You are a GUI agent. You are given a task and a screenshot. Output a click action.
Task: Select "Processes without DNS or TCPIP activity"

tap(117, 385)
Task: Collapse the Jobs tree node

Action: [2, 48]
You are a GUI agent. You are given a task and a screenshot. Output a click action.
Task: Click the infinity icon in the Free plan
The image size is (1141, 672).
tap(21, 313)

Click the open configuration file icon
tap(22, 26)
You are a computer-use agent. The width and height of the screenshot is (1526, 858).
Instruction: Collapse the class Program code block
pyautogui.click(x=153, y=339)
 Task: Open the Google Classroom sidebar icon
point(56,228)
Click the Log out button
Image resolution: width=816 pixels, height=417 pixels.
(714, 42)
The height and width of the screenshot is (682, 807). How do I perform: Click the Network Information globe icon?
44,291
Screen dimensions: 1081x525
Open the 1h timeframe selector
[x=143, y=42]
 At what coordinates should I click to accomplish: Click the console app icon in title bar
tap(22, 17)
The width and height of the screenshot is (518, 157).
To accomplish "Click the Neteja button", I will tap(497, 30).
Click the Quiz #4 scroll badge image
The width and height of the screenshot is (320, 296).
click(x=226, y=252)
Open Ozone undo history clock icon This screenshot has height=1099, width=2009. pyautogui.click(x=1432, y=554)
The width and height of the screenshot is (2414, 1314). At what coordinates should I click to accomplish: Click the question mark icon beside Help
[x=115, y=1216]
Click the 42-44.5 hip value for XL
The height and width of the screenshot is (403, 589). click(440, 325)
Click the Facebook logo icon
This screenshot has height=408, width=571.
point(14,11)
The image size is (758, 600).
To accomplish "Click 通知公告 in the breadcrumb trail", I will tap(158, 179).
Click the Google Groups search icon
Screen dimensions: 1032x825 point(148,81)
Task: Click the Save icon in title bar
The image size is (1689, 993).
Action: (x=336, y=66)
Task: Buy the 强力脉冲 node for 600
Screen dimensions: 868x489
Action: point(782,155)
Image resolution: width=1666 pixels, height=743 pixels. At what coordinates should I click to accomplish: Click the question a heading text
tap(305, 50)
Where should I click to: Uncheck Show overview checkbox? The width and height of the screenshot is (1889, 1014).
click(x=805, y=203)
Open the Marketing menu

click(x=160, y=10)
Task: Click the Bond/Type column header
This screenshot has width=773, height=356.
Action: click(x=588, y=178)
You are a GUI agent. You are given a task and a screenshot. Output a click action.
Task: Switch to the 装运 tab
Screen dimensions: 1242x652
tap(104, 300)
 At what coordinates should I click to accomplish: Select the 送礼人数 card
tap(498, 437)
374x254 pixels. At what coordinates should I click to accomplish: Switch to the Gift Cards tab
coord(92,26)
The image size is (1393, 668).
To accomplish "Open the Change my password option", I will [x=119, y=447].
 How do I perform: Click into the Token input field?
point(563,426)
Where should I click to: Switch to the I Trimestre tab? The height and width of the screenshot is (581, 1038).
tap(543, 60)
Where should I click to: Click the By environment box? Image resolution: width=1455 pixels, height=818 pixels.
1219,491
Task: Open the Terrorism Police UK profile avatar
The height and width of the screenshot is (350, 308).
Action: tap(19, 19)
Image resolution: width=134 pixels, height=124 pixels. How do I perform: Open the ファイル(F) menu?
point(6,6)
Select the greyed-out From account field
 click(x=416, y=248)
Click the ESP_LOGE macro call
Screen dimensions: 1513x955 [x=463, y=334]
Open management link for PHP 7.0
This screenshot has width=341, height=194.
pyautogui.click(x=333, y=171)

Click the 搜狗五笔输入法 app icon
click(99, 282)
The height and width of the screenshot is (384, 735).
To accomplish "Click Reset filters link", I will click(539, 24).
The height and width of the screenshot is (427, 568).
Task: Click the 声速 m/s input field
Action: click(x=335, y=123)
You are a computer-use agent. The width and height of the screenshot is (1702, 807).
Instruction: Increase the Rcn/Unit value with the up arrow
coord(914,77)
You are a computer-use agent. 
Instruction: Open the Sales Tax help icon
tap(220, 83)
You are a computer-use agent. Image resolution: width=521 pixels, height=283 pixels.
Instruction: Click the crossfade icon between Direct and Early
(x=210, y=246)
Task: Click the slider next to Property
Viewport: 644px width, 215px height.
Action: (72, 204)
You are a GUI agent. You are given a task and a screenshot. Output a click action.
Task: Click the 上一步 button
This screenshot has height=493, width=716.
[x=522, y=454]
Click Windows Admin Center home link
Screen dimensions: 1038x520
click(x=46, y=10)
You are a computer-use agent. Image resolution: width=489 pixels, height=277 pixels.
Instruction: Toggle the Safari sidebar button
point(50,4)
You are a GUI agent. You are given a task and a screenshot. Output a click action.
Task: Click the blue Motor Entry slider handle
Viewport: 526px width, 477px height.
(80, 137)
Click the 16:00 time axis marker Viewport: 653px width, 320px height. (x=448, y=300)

- Work instructions
Copy the rows above, without any changes, from the line with "The width and height of the screenshot is (2414, 1314)." to the line with "tap(104, 300)".

- Full output
The width and height of the screenshot is (2414, 1314). At what coordinates should I click to accomplish: Click the question mark icon beside Help
[x=115, y=1216]
Click the 42-44.5 hip value for XL
The height and width of the screenshot is (403, 589). click(440, 325)
Click the Facebook logo icon
This screenshot has height=408, width=571.
point(14,11)
The image size is (758, 600).
To accomplish "Click 通知公告 in the breadcrumb trail", I will tap(158, 179).
Click the Google Groups search icon
Screen dimensions: 1032x825 point(148,81)
Task: Click the Save icon in title bar
The image size is (1689, 993).
Action: (x=336, y=66)
Task: Buy the 强力脉冲 node for 600
Screen dimensions: 868x489
Action: point(782,155)
Image resolution: width=1666 pixels, height=743 pixels. At what coordinates should I click to accomplish: Click the question a heading text
tap(305, 50)
Where should I click to: Uncheck Show overview checkbox? The width and height of the screenshot is (1889, 1014).
click(x=805, y=203)
Open the Marketing menu

click(x=160, y=10)
Task: Click the Bond/Type column header
This screenshot has width=773, height=356.
Action: click(x=588, y=178)
You are a GUI agent. You are given a task and a screenshot. Output a click action.
Task: Switch to the 装运 tab
Screen dimensions: 1242x652
tap(104, 300)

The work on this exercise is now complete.